As machines get bigger, it gets harder to provision the required bandwidth for memory accesses, and stay cache coherent. That's why consumer machines top out at two sockets, and most enterprise machines at four sockets: the hardware requirements for keeping all the memory accesses organized get to be harder and harder, and it slows down memory accesses more and more.

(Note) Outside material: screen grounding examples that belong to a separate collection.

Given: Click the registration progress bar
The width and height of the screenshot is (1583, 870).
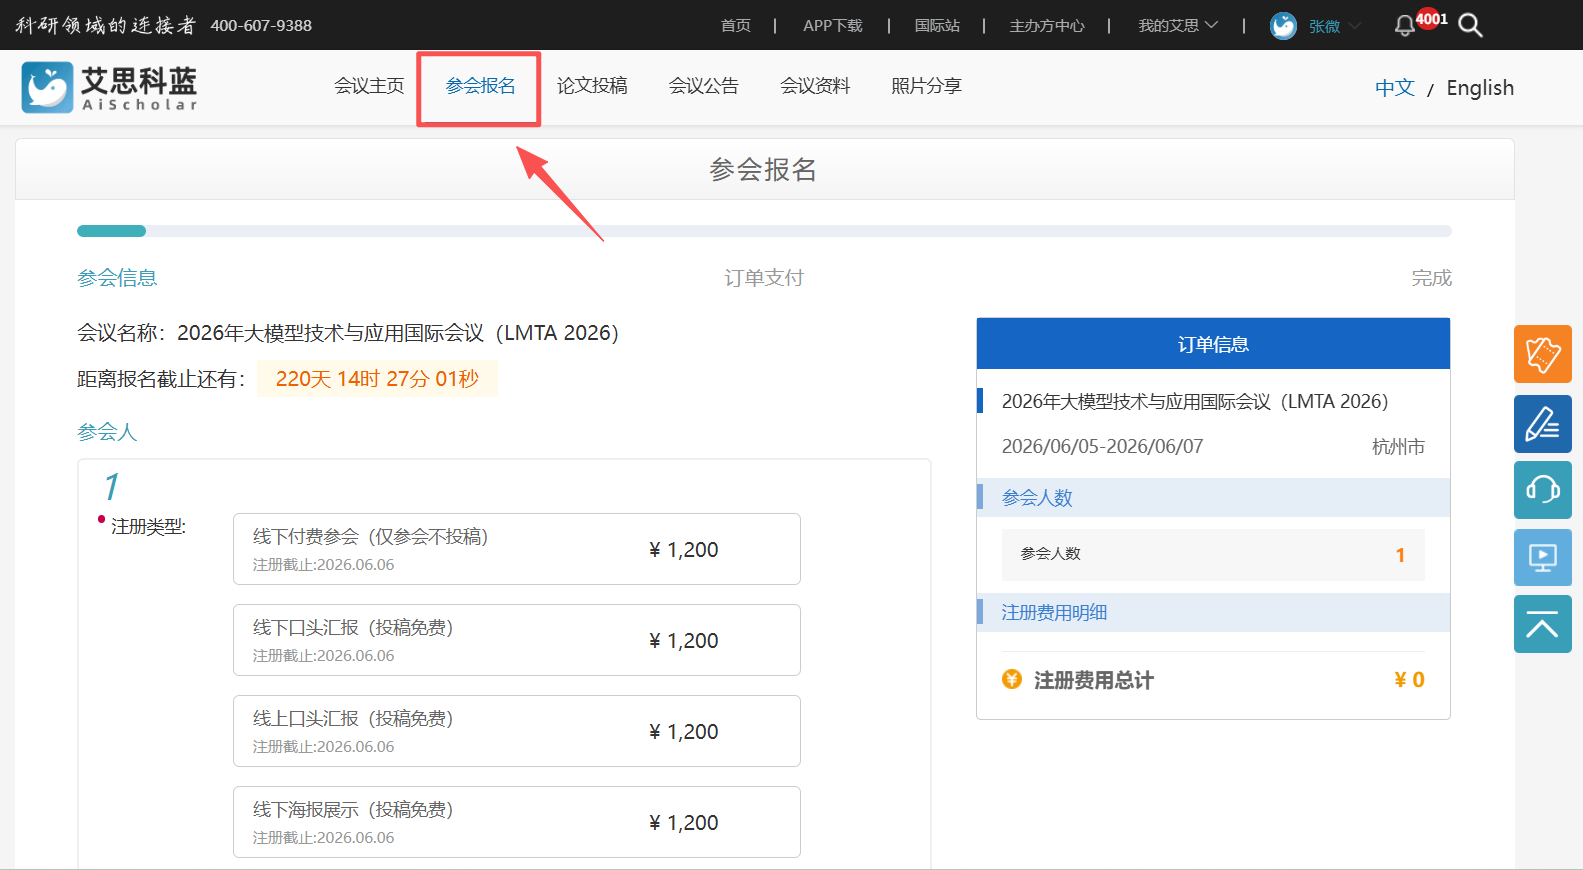Looking at the screenshot, I should 764,231.
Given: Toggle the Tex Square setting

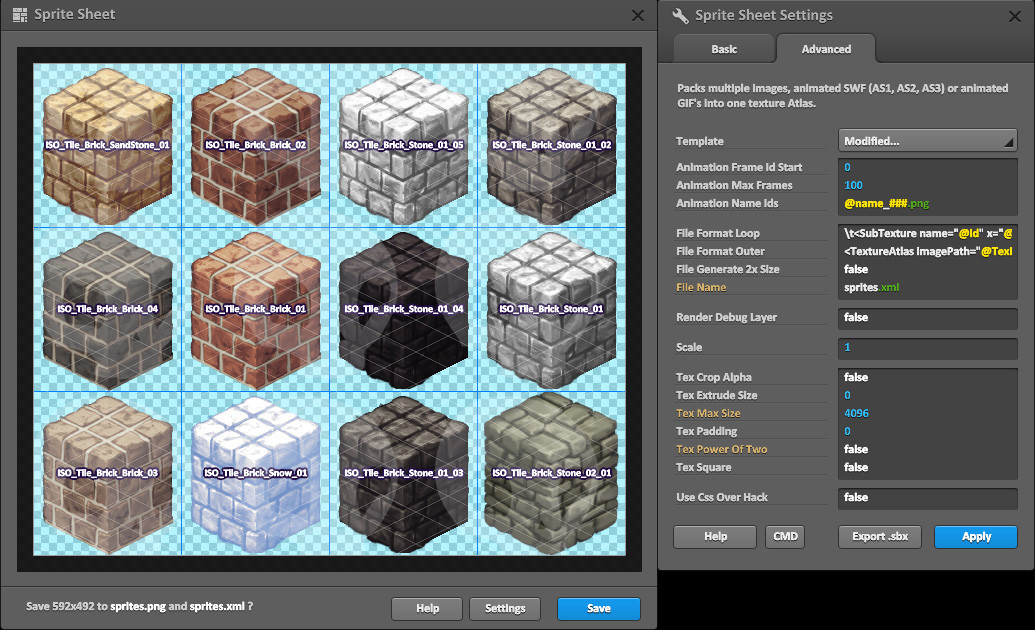Looking at the screenshot, I should [x=927, y=467].
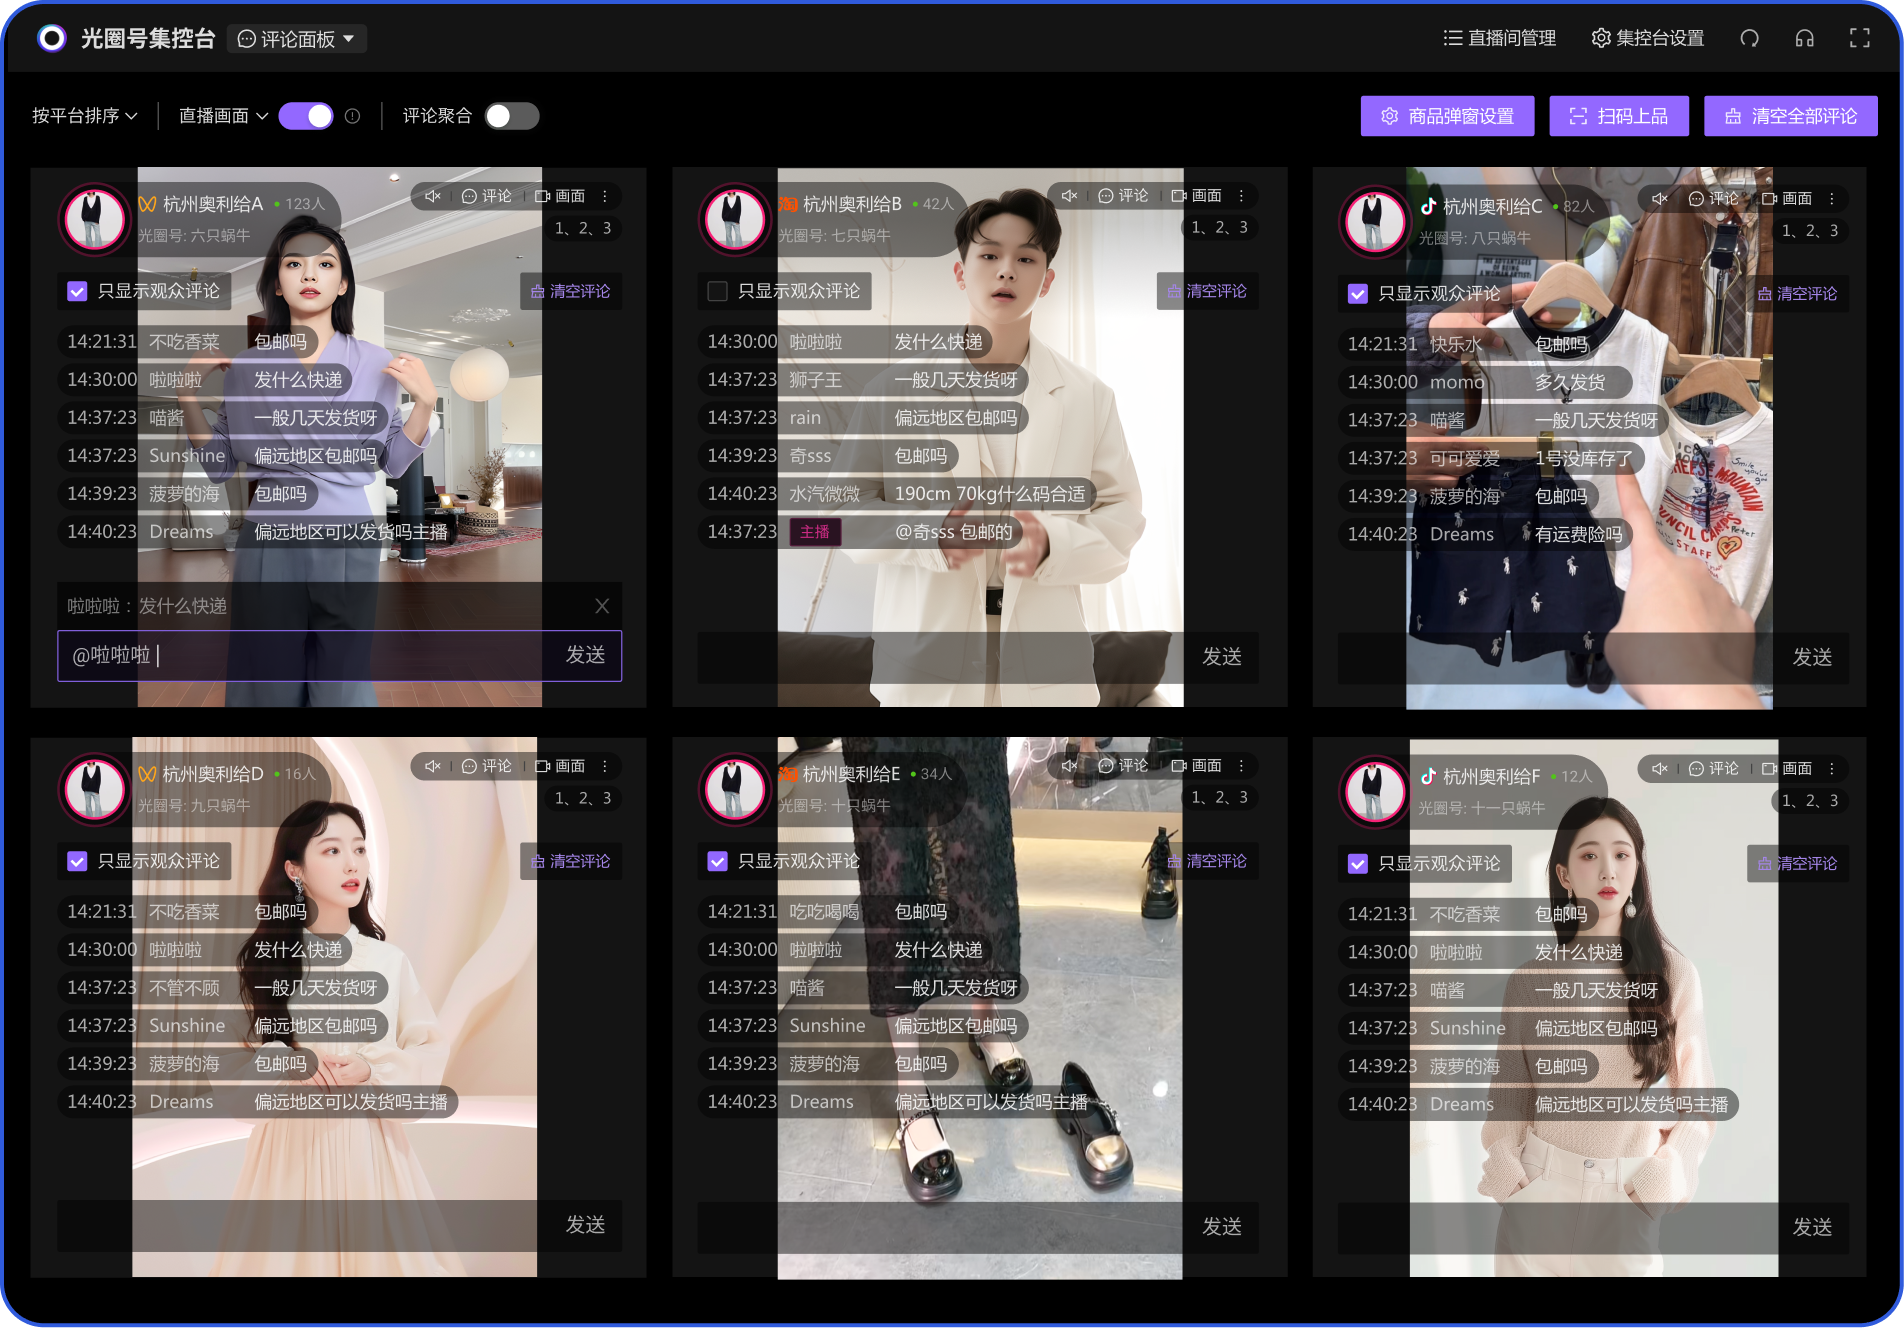Enable the 评论聚合 switch
The height and width of the screenshot is (1328, 1904).
pos(511,116)
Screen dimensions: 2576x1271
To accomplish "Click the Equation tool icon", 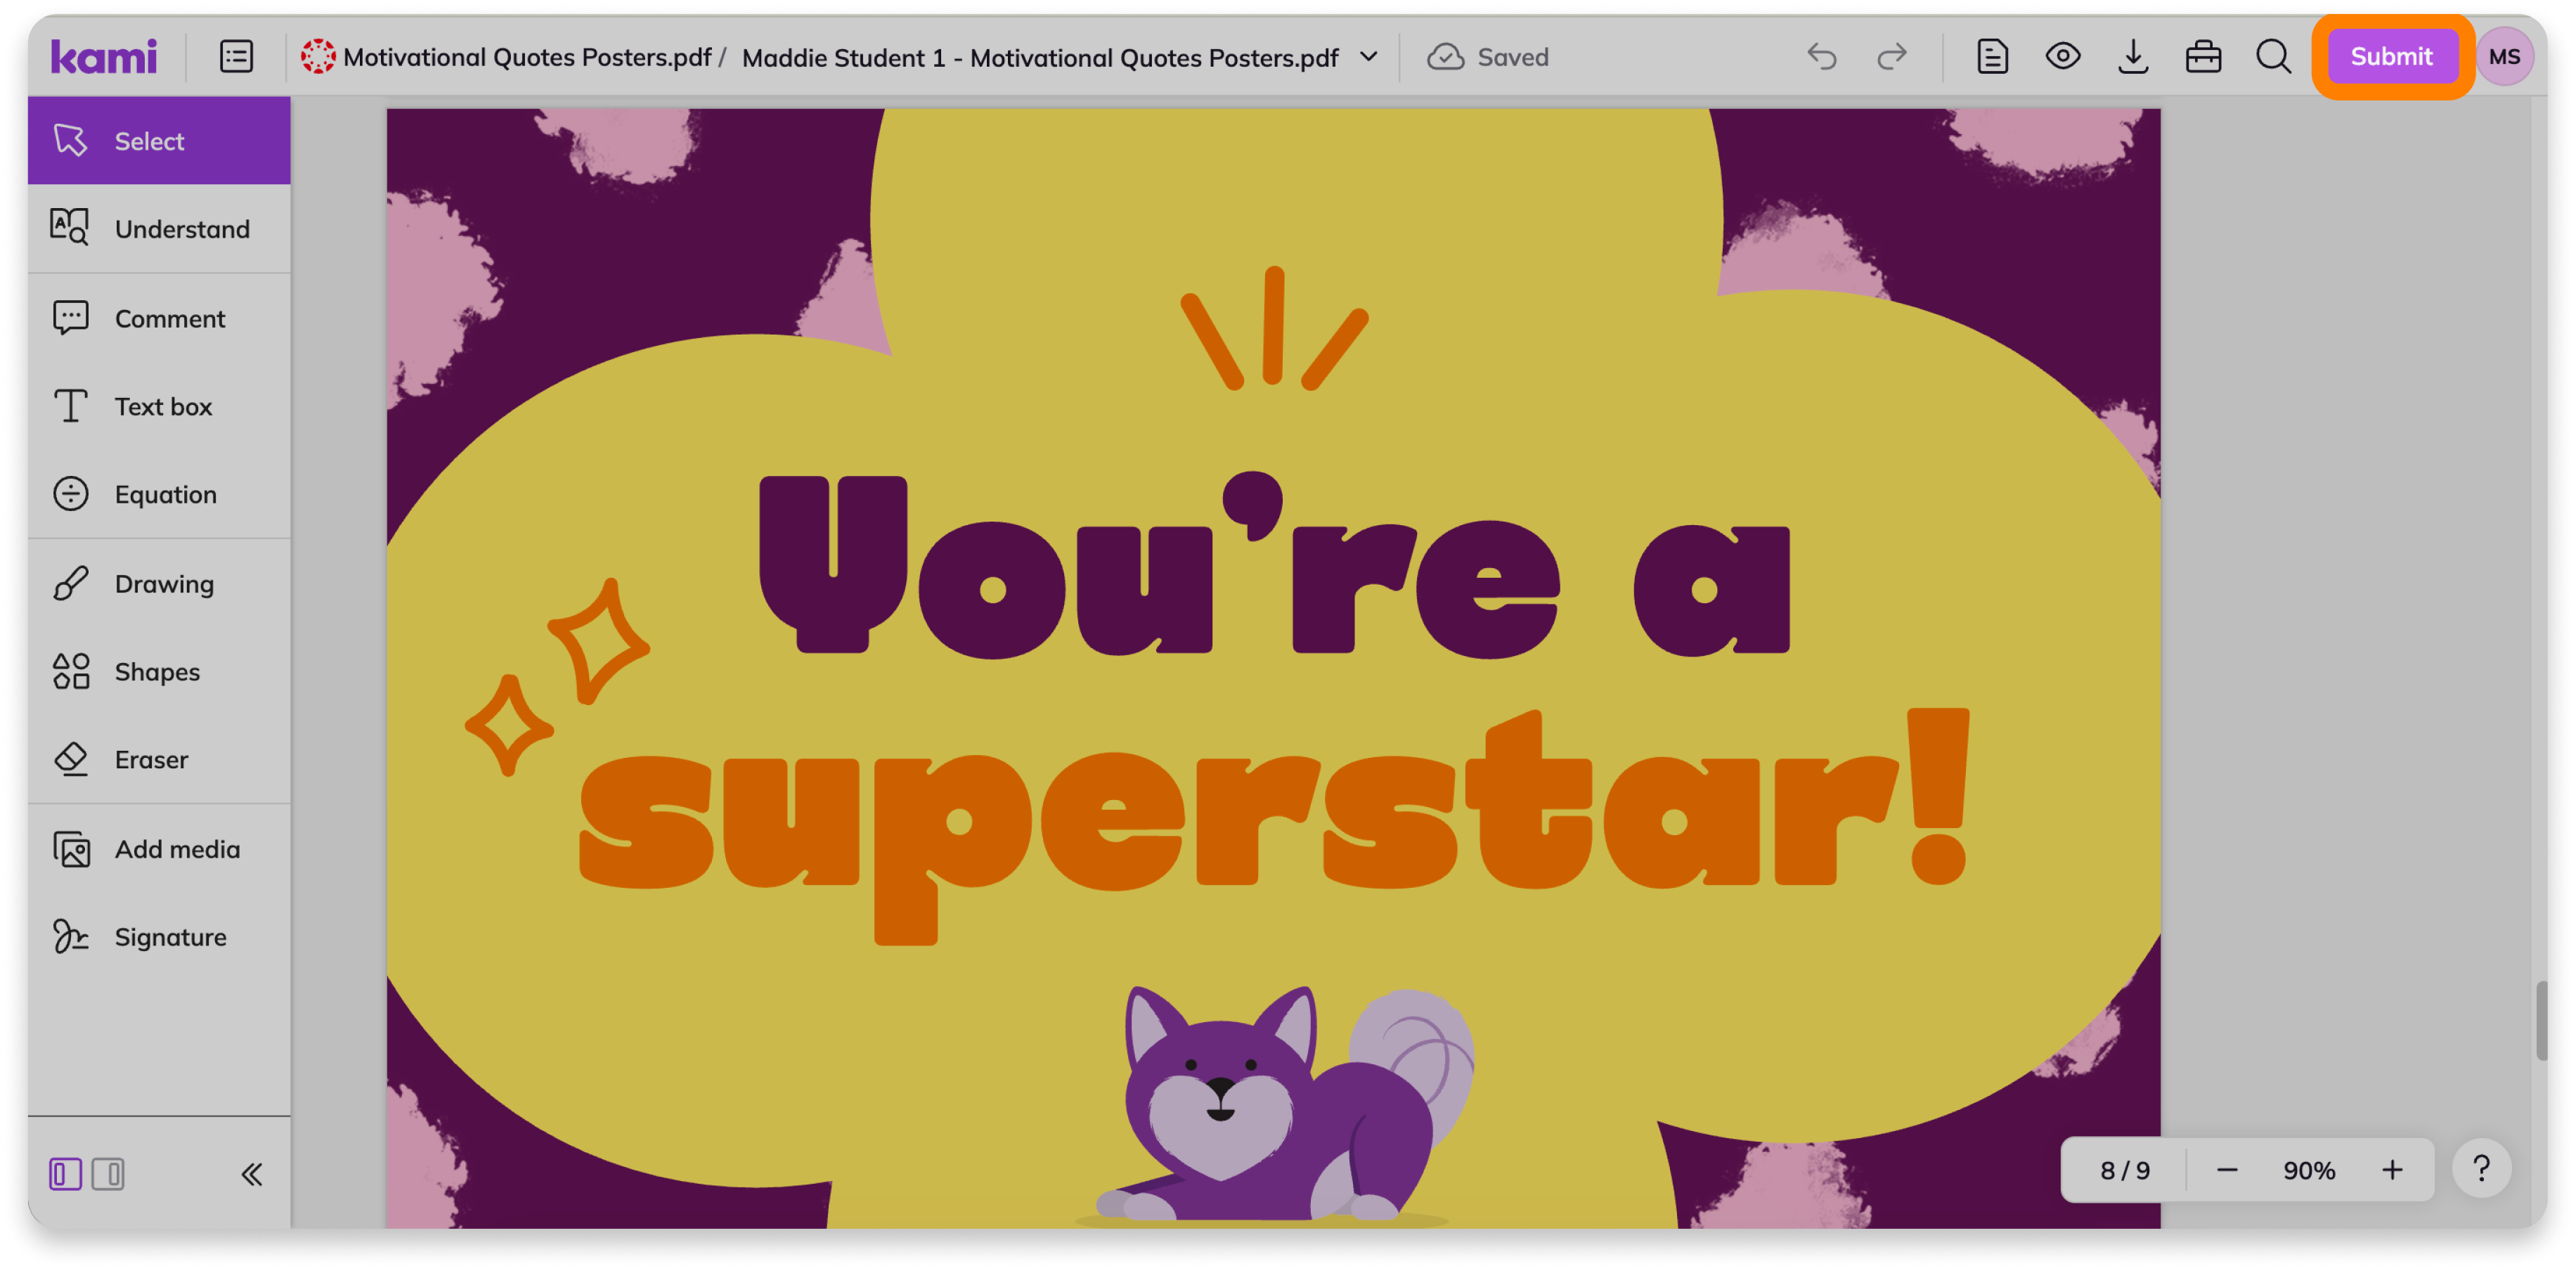I will tap(71, 494).
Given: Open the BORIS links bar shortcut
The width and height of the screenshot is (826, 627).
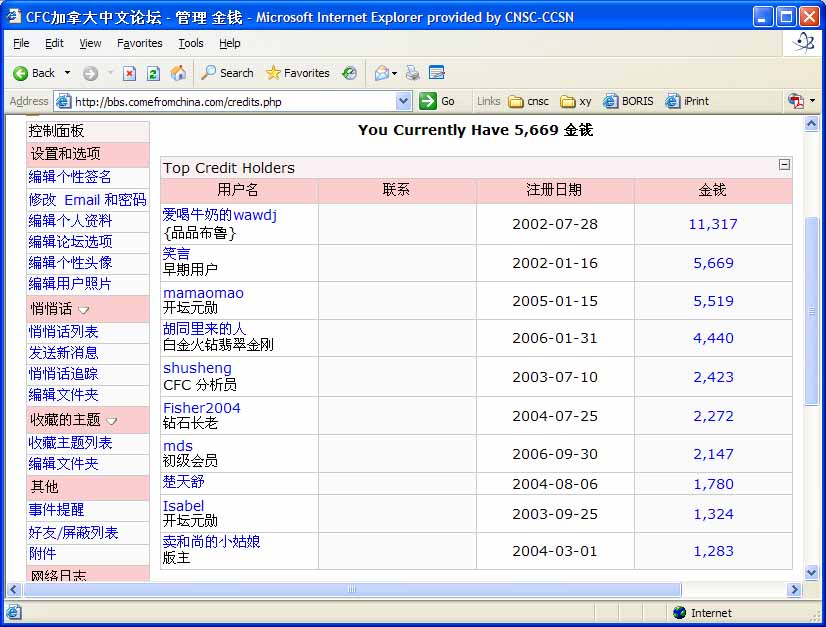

There still are real supercomputers that are single-instance machines with very large CPU counts. All these machines are configurable to be partitioned into more or fewer "nodes" or instances. The two examples I know of are HP's Superdome (which can have hundreds of Itanium CPUs, and I think up to 32 CPU chips can form one instance), and the IBM P7-IH (which is built from drawers that contain 32 CPU chips, but multiple drawers can be linked into one cache-coherent NUMA machine with de-facto unlimited CPU count). Since each CPU chip then has dozens of cores, the parallelism of these machines is pretty astounding. I remember logging in to one of them (using Linux), and the file
/proc/cpuinfo showed 1024 CPUs present.
The problem with these ccNUMA supercomputers is that memory accesses get slower, the further the memory is away: the fastest memory (not including cache) is attached to the CPU chip itself; it's a little slower if attached to a bridge chip that's perhaps shared by multiple CPU chips, slower if attached to a CPU chip in the same module or building block or blade, slower if attached to a different blade, and even slower if accesses have to go over a proprietary network within the computer. For this reason, most of these supercomputers are actually partitioned into many relatively small nodes; it's quite rare to run with a single instance consuming a lot of hardware, since needing to keep all memory accesses cache-coherent will make all nodes slow.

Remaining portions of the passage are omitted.